FIGURE 2: Contracting structuresPanel A displays the structure of bundled contracting employed by the AfDB. Panel B displays the structure of unbundled contracting employed by the WB.

 

The second key difference between the funders is that the WB required an additional inspection report after construction. To understand the impact of such an ex-post inspection, we implemented a randomized controlled trial. Panel C of Figure 1 shows which sites were in the control and treatment arms. Members of our research team met with contractors in person to inform them of the randomly selected subset of treatment sites, which we tell them will be audited after construction. Given that the WB procedures already included a round of ex post audits, this additional round of audits should have a larger impact at AfDB sites than at WB sites.

Collecting on-the-ground construction and power quality data

To understand how the procedural differences affect construction outcomes on the ground, we collected data on 380 LMCP villages (shown in Panel B of Figure 1):

  1. GPS and engineering quality measurements of transformers, poles, and wires, as well as accessories like struts and stays.
  2. Household surveys on connection cost, timing, and experience.
  3. Minute-by-minute outage and voltage data quality from 600 households collected using nLine’s PowerWatch devices.
  4. Original contracts signed between Kenya Power and contractors.
  5. Qualitative interviews: with senior leadership at Kenya Power, the WB, and the AfDB.

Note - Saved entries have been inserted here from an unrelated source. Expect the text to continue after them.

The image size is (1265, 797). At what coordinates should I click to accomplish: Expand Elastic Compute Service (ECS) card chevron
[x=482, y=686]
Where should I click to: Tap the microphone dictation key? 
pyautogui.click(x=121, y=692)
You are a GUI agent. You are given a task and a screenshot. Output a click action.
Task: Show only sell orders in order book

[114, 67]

FIGURE 3: Example of a Last Mile Connectivity Project (LMCP) VillageEach LMCP site is centered around a transformer from which low-voltage wiring extends to connect households and businesses to the grid. The gray circle denotes the 600m eligibility radius and the blue circle denotes our 700m surveying threshold.

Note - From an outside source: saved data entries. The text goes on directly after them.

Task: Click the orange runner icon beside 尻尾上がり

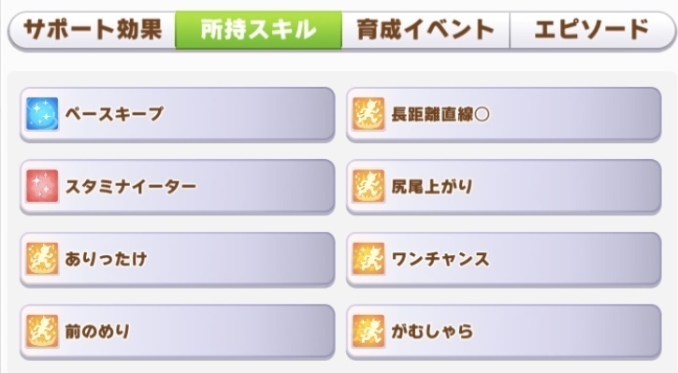Action: pyautogui.click(x=368, y=186)
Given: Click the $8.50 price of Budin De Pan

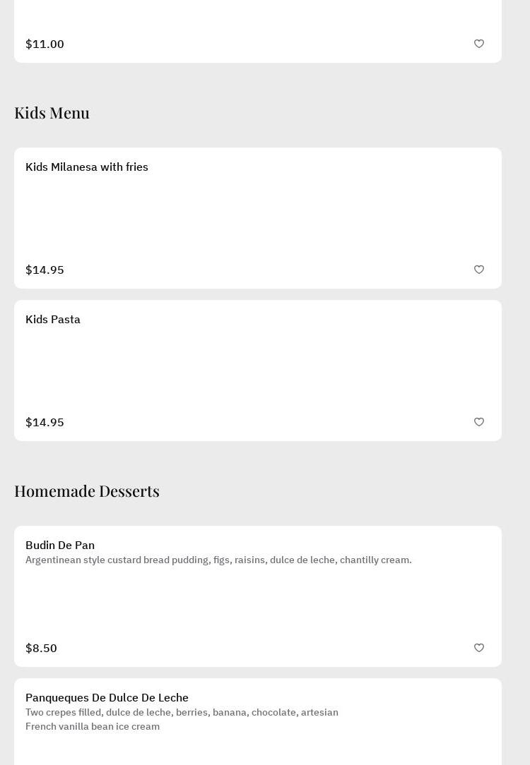Looking at the screenshot, I should (x=41, y=648).
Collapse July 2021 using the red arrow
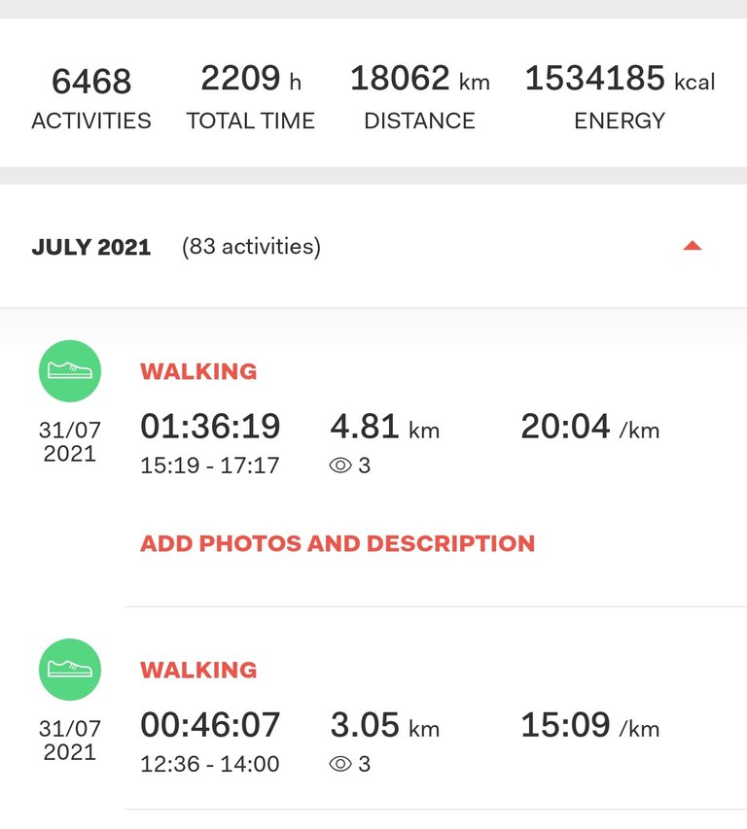This screenshot has height=829, width=747. pyautogui.click(x=692, y=246)
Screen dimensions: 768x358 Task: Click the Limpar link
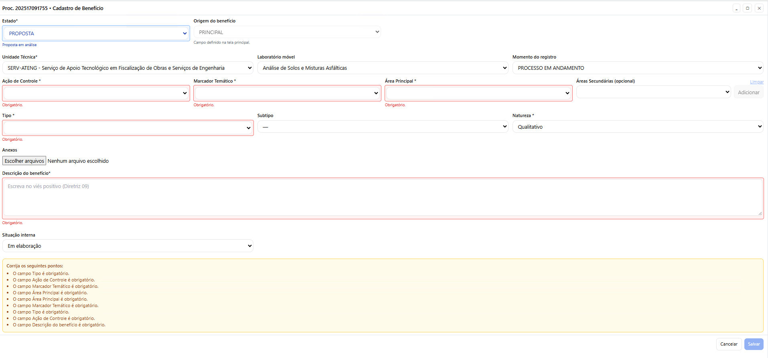(x=756, y=82)
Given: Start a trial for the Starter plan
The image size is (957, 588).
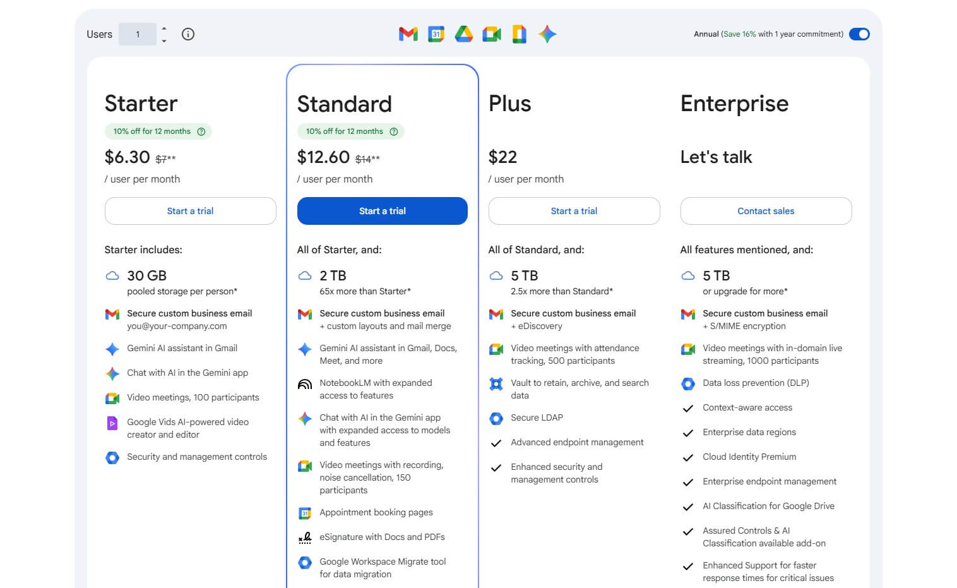Looking at the screenshot, I should coord(190,211).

In addition to these primary data, we analyze 2009 Census data, VIIRS nighttime radiance data, land gradient data, and HERE Maps travel data.

Results

We identified three main results:

  • Households in villages funded by the AfDB are connected to electricity on average 8 months sooner than households in villages funded by the WB. This delay is caused primarily by the increased bureaucratic requirements resulting from the larger number and heterogeneity in WB contracts, as well as poor coordination between the various stages of WB contracting.
  • Second, more poles and household connections were constructed at AfDB sites, driven in part by the WB’s stricter adherence to the rule that only households within 600m of the transformer were to be connected.
  • Third, WB processes, while taking longer, do generate tangible benefits: on-the-ground construction quality is 0.6 standard deviations higher at WB sites than AfDB sites, driven largely by the increased presence of pole caps, stays/struts, and grounding wires. While this does not lead to any improvements in voltage quality or power outages, these improvements are likely to improve grid longevity, lowering long-term maintenance and replacement costs.

We also found that the additional audit treatment improved construction quality at AfDB sites but not at WB sites, which already saw rigorous ex-post inspections. These results hold across three different outcomes: the audit treatment increases the number of poles constructed at AfDB sites (but not at WB sites), improves average voltage by 5V at AfDB sites (but not at WB sites), and improves household installation quality and electricity usage at AfDB sites (but not at WB sites). Taken together, these results suggest that the additional inspection prescribed by WB procedures has an important effect on construction quality.

Evaluating the relative net benefits of the two approaches requires understanding the long- and short-term costs and benefits: the WB procedures delayed the household connection date but reduced long-term maintenance costs when compared with AfDB procedures. We calculate that even a reasonable set of assumptions indicate anywhere from a USD 5.6mn net benefit of AfDB processes to a USD 2.8mn net benefit of WB processes. Neither method is necessarily the best option, and the optimal contracting structure will depend on the project’s goals. Governments looking to spur short-term electrification may prefer the bundled method used by AfDB, whereas governments prioritizing longer term trade-offs may want to employ the unbundled method used by WB.